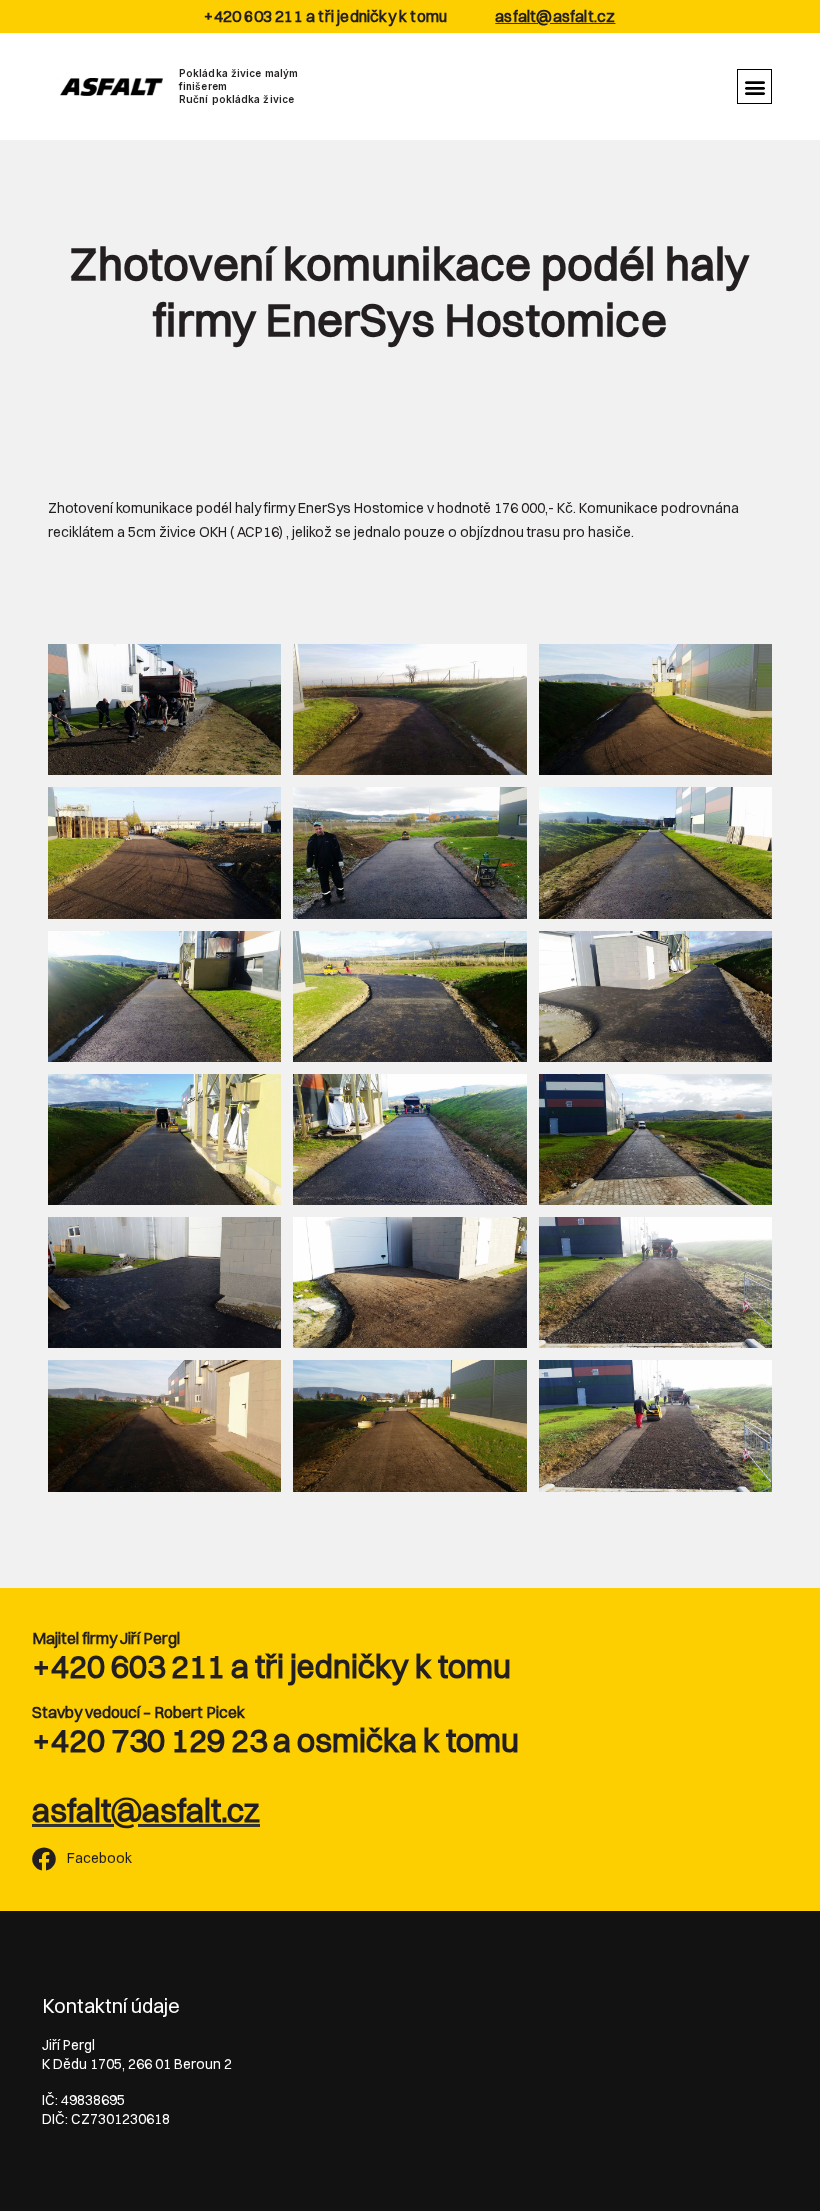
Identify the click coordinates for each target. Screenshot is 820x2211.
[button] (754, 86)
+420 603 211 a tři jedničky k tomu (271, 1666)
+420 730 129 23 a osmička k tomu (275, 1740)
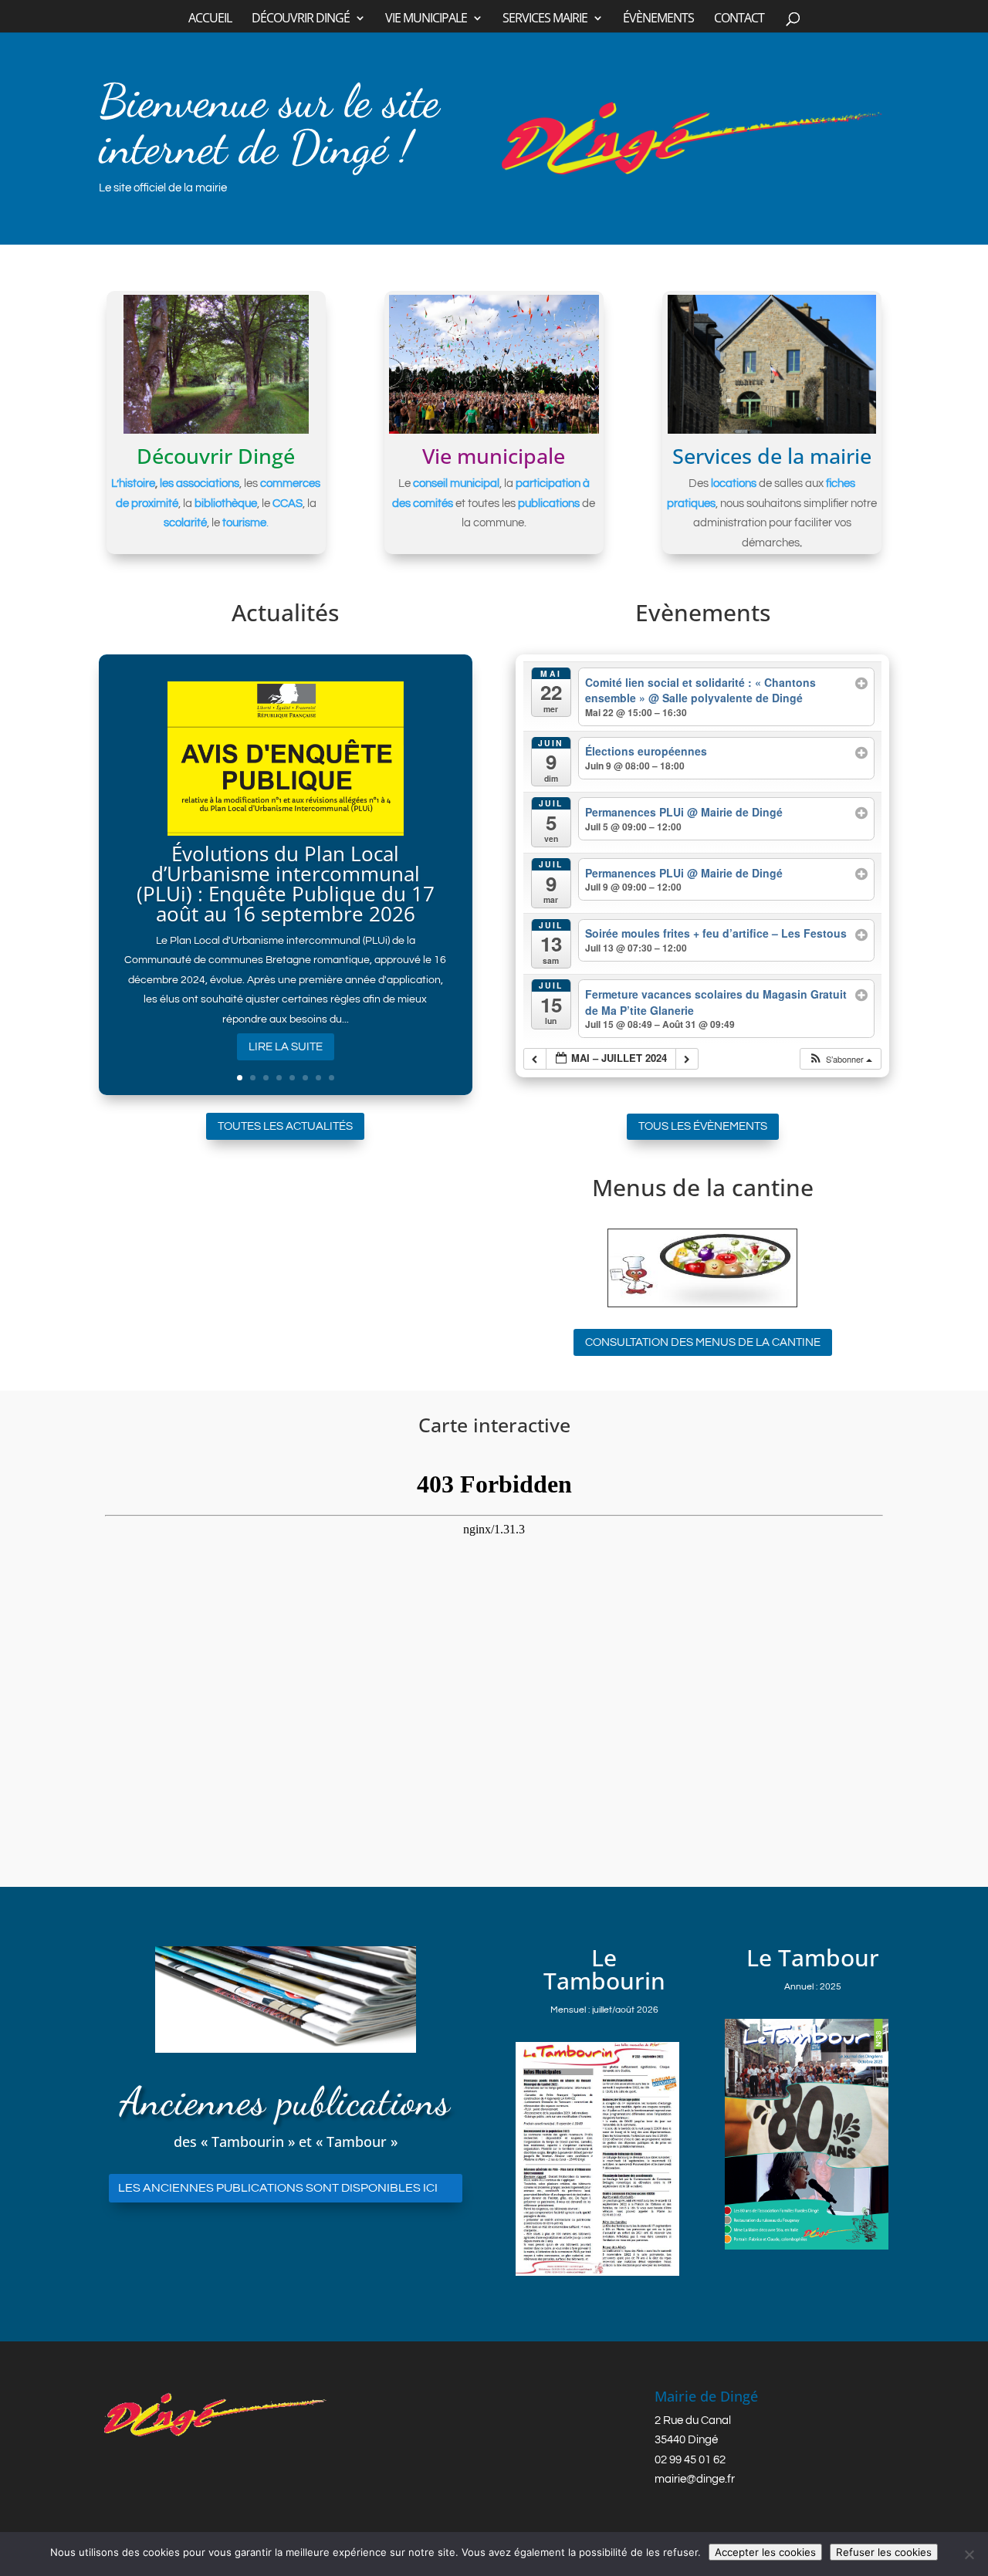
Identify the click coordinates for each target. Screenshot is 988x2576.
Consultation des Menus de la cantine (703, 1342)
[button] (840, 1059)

○ ○ ○

**ACTION ITEM**
Skipping all images, output the listing exactly.

**ANSWER FOR THE TASK**
Identify the click coordinates for each target. Screenshot is 820x2211.
[button] (754, 86)
+420 603 211 a tři jedničky k tomu (271, 1666)
+420 730 129 23 a osmička k tomu (275, 1740)
Identify the click coordinates for each target. Screenshot is 988x2576.
Consultation des Menus de la cantine (703, 1342)
[button] (840, 1059)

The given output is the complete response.